Henry allowed close-up views of his spiky crest, banded tail and feathered toes. At one point, Henry grew tense and ran into the woods. 

We wondered what had happened. But when we looked skyward, the reason seemed clear: Eight broad-winged hawks soared over the field, likely on migration.

About 10 minutes later, when the hawks had drifted out of view, Henry once again emerged.

'Defying the odds'

Henry has become a part of the Mullikin family, which now includes five children and 18 grandchildren.

Last year, Henry didn't show up for about three weeks, Mullikin said. A clump of feathers in the cornfield offered an ominous clue to his fate. Mullikin's grandson, Casey Kane, 10, of Holmen, was in tears at the thought of losing Henry.

But then the bird reappeared, fit as ever.

“I sure hope he can hang around,” Mullikin said. “I get the biggest kick out of seeing him.”

Although Mullikin, friends and family continue to hunt on the property, grouse are not on the list of approved species. "None of us would think about shooting a grouse here," Mullikin said. 

Henry has already defied the odds. Grouse are on the menu for a long list of other wild animals, said Scott Walter, regional biologist for the Ruffed Grouse Society. Mortality is highest in the nest and as hatchlings.

Walter said there is about a 3% chance a grouse hatched from an egg in 2014 would still be alive.

Walter said while Henry was a rarity, his behavior is not unprecedented. He referred to Henry as a "tame male."

"In all cases I'm aware of, it has been a male grouse in an area with low grouse numbers," Walter said. "We've had at least two other cases in southwestern Wisconsin in recent years."

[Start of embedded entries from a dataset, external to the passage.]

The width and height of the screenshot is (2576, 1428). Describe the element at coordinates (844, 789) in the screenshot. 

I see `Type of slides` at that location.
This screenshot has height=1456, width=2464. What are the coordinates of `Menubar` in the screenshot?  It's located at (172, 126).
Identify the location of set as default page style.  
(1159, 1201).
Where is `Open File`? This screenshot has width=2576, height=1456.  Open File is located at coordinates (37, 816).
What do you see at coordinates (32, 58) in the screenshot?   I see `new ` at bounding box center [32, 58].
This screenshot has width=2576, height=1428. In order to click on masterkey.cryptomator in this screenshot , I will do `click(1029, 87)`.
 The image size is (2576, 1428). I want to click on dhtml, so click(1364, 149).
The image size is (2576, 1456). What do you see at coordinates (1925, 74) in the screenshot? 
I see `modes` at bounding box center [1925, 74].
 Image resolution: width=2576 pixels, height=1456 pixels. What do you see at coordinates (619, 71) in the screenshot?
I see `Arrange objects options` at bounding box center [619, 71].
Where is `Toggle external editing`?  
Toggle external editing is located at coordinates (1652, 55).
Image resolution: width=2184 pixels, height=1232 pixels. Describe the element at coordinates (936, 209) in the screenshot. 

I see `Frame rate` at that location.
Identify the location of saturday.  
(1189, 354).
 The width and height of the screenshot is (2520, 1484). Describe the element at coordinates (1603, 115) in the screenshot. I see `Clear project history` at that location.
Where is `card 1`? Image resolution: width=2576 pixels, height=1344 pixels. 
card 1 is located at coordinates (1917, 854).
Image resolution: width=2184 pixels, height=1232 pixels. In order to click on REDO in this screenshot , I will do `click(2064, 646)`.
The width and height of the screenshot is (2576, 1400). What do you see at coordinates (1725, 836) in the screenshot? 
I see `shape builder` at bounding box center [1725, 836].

As the amount of prime grouse habitat — young forests — has declined over the decades, bird numbers have plummeted.

Henry, however, is living proof that at least a few wild birds in southwestern Wisconsin still have the right stuff to make it well into adulthood. Albeit in this case, with the assistance of his human neighbors.

On Thanksgiving 2016, the Mullikin’s will raise a glass to Henry, wishing him a longer life. And hopefully a mate in the spring.

Mullikin has a name picked out for the female grouse he hopes will help propel Henry’s genes into the future: Henrietta.

"Henry has been a real gift," Mullikin said. "We'd like nothing more than to see more grouse around, too."